Dicen que el “formalismo” es la tendencia a concebir las cosas como formas y no como esencias. Se entiende que la “forma”, en contra de Platón, es la pura configuración externa y no aquello que atañe a lo real.

En gran medida la cultura relativista actual es “formalista”. Lo externo parece más importante y más decisivo que lo interno. “Aparentar” es casi más que “ser”. La democracia corre el riesgo de convertirse en el reino de la forma: Si se observan los procedimientos “todo vale”, o “todo puede llegar a valer”.

En cierto modo es verdad. La democracia es un procedimiento. Se trata de oír a las mayorías. El “pueblo”, se dice, tiene la última palabra. ¿Qué dice el pueblo? Puede decir, casi, cualquier cosa. El “pueblo” es la gente común. ¿Y qué dice la “gente común”? Puede decir varias cosas: lo que piensa, lo que siente o lo que, por medio de la propaganda, puede verse inducida a pensar o sentir.

Apostar por la democracia es, en principio, un acierto. En el gobierno de un Estado parece que el pueblo tiene mucho que decir. Y, sin duda, lo tiene.

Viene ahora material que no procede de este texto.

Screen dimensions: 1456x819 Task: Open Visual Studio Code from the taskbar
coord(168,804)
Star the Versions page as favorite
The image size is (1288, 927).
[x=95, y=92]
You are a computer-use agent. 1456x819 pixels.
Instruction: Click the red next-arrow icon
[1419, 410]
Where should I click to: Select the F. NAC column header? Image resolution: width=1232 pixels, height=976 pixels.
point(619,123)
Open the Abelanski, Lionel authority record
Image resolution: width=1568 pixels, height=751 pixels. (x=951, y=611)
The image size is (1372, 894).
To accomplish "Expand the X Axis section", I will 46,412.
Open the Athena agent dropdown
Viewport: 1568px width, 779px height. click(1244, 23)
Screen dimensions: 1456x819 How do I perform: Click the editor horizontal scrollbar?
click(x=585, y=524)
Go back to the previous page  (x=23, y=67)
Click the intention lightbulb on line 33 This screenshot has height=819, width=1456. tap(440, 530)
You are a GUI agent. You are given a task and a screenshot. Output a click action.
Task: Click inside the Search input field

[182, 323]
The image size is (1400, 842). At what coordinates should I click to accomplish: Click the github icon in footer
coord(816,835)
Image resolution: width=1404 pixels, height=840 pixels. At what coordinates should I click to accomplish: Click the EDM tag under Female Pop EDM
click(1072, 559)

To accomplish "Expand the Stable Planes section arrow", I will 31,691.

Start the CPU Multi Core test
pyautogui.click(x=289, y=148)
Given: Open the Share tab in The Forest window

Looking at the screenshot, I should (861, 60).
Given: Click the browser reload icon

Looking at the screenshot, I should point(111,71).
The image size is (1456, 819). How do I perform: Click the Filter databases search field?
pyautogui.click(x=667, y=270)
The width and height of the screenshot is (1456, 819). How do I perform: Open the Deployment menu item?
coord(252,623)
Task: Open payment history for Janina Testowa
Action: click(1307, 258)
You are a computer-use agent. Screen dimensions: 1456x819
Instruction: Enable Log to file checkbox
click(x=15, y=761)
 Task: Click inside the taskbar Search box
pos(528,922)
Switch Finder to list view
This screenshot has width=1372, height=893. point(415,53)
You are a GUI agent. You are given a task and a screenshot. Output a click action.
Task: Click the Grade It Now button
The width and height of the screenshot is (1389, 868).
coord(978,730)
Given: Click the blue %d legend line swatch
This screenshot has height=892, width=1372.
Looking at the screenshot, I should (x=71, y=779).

Pero el acierto no está asegurado. Juan Pablo II decía que “la Iglesia aprecia el sistema de la democracia, en la medida en que asegura la participación de los ciudadanos en las opciones políticas y garantiza a los gobernados la posibilidad de elegir y controlar a sus propios gobernantes, o bien la de sustituirlos oportunamente de manera pacífica” (Centesimus annus, 46).

Está muy bien que los ciudadanos elijan a sus gobernantes. Pero no basta con eso: “Una democracia sin valores se convierte con facilidad en un totalitarismo visible o encubierto, como demuestra la historia” (Centesimus annus, 46).